MARANS: Often, children and adults respond with hatred and rage when we feel most helpless in the face of overwhelming experiences. These events remind us that as families, and communities, and as a nation, we are at our best when we recognize the strength of our feelings both in terms of our anger as well as the feelings of sadness. It is the role of our nation's leaders to determine the course that will ensure that our country stands firm against acts of terror and that responses are determined by what is best for our country, not only the attempt to seek revenge.
Lastly, [with regard to] the events that are stimulating this discussion, we also need to remind our children and demonstrate to them that in that terrible moment of crisis, our country is pulling together, that we have seen enormous acts of heroism of communities and individuals supporting one another, and that as an entire nation we are truly one and indivisible. These values, part of being an American, are values that we also have an opportunity to convey to our children -- and our demonstration of the goodness and generosity in others, especially in a time of crisis.
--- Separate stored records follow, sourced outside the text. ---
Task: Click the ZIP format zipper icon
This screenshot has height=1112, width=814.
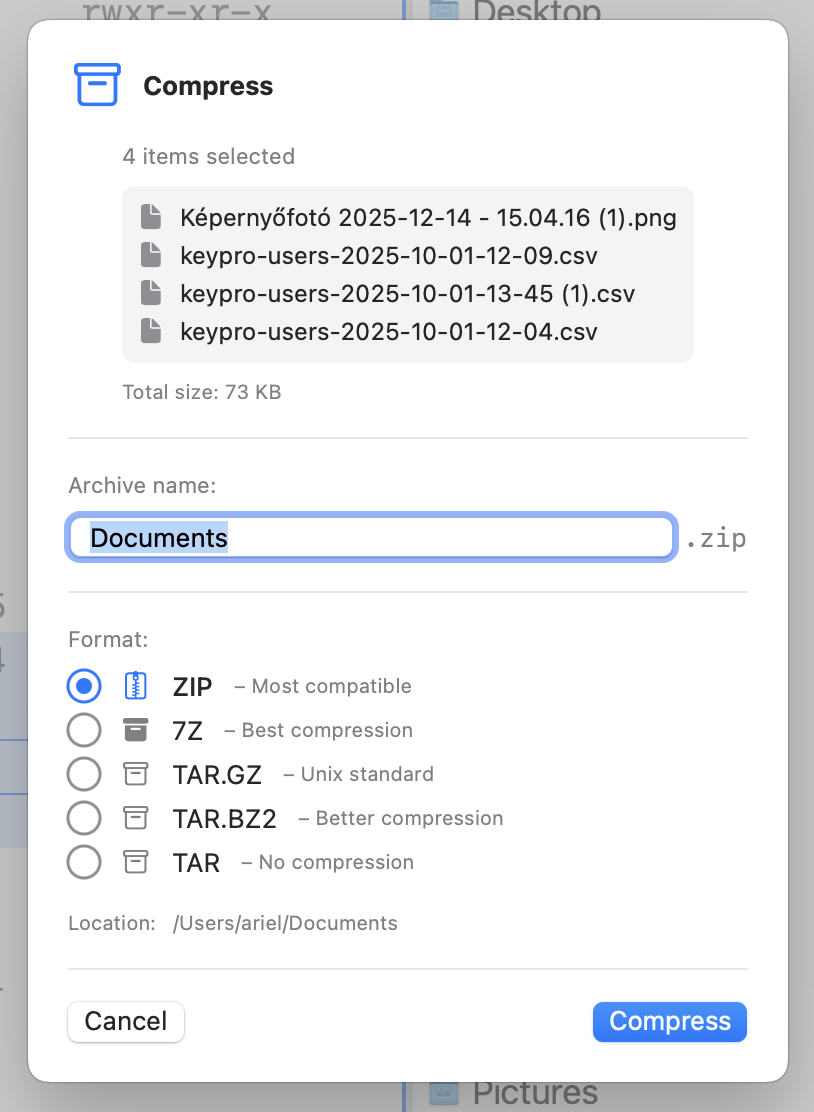Action: [x=136, y=686]
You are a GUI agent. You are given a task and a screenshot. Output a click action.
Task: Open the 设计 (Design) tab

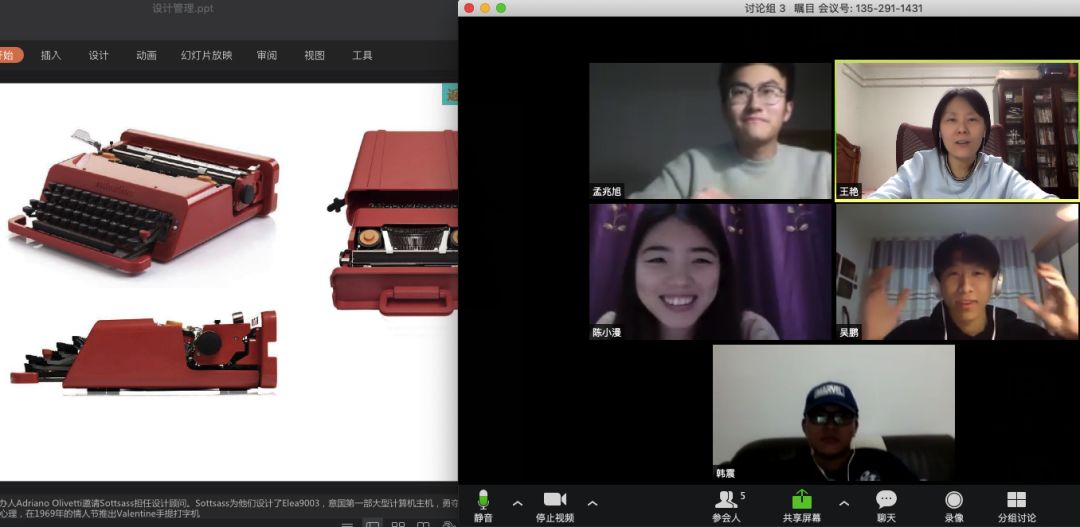tap(98, 56)
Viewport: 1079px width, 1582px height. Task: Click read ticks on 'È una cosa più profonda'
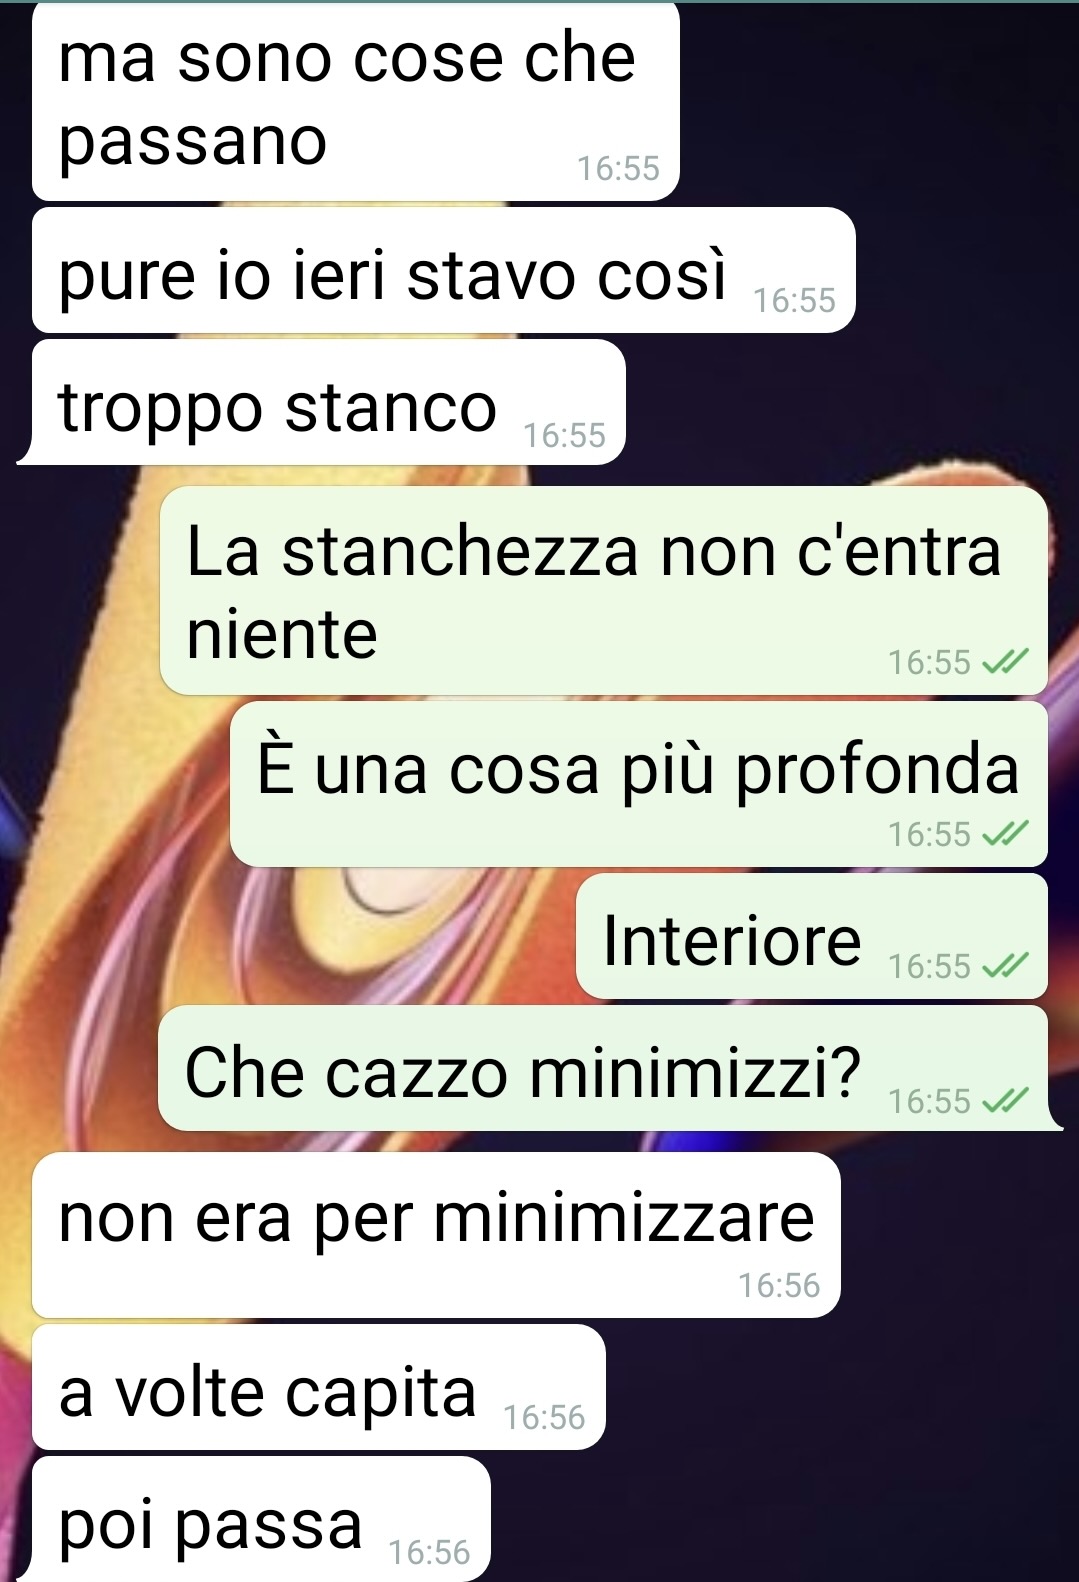pyautogui.click(x=1005, y=834)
CHAT PARTICIPANT: I have heard it said that adults should refrain from being emotional. Is it not important to show children that it is ok to be upset and that crying is ok?
MARANS: Yes. I think that there is an important distinction to be made between demonstrating our sadness and our frustration and a demonstration or a presentation of enormous anxiety and fear. Children often learn that they can cope with and tolerate their own feelings of sadness when they see the adults around them able to cope with their feelings. It is perhaps more constructive for adults to help children put their feelings into words and to recognize the range of their feelings, then for example, to only demonstrate the adult's own rage and fear.
CHAT PARTICIPANT: My four year old thinks it's a simple fire. I agree with him on that for his sake. How do you feel about that?
MARANS: I think what is most important is hearing the four-year-old's ideas and hearing if there are any further questions that the four-year-old has. In addition, it is important to be able to look for signs of distress that the child may demonstrate in behaviors rather than in words. When behaviors are disrupted when children are demonstrating their anxiety, it is often a signal to try to expand the discussion by asking the child to describe more of their ideas about what they have seen or heard.
CNN: Most would assume that kids would be afraid, but when my 12-year old saw the pictures, he seemed not to grasp the reality of the horror -- his first reaction being that the collapse of the buildings looked "cool." Has he become de-sensitized or is it just too "unreal" for all of us?